Leon, new hard route in the Osp cave

A month ago or so Benjamin Marjanovič bolted a new project in the big cave of Osp. The route starts as famous Tržaška (7b), following it for the first couple of bolts in the slab, always full of dusty holds. Then it turns right into the big overhang at the beginning full of stalactites and after continuing on some good edges, crimps, and sloppers to get to the anchor located around 35 meters high. Benjamin now freed this project. He called it Leon after his 1-year-old son and described it as a beautiful endurance 8a route to get to a FB7a boulder and finish on last 5 meters of some more easy but as well pumpy climbing. He proposed a grade of 8b/b+. A very nice addition to the big cave of Osp for sure. 😉 Thanks Benjo!

In the meanwhile, Benjamin and his friend Anej Kodele drilled some new bolts more in the big cave of Osp: for example, they have added three bolts to make the extension of Trojanski konj (7c+). Besides that, they have established as well a logical connection between Helihopter v omaki (8b) from its anchor, adding one more bolt to traverse into the crux of Osapska pošast (8c) and to end on its 55 meters of marathon climbing.
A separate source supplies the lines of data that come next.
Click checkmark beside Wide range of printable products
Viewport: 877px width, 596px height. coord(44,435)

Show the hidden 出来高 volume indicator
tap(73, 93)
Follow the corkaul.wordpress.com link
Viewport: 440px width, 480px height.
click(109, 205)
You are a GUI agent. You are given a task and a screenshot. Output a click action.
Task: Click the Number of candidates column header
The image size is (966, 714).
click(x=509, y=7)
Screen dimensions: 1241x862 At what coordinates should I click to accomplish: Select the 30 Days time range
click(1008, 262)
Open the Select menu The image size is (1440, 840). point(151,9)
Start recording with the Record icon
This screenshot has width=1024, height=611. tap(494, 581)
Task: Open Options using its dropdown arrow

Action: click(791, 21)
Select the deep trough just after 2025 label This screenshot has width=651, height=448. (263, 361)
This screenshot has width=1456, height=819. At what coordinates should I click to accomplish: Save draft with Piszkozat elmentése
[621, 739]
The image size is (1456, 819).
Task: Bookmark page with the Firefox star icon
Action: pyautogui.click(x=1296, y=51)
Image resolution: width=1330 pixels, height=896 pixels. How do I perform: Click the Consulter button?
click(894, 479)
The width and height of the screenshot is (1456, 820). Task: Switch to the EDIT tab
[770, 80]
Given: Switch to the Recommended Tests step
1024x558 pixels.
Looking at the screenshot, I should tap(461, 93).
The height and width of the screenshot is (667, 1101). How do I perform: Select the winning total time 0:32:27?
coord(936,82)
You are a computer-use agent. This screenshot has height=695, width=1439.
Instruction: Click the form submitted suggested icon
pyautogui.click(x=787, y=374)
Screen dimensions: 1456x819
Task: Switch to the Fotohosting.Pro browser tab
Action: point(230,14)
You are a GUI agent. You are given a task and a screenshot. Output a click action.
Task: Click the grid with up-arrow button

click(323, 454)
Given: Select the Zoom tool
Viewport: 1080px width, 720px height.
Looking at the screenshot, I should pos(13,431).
All these project still need to be freed, and for sure they represent some really nice challenges for the future in this impressive cave.

More to the north, above the city of Tieste, in the secret crag of Baratro, Rok Blagus clipped the chains of the soft 8b, called Masochismo.

Quite close to this crag, just passing the border Italy-Slovenia, the competition-retired world champion Maja Vidmar fired the classic Sežana 31249 (8b).

Conditions seem OK, so why not to climb hard?!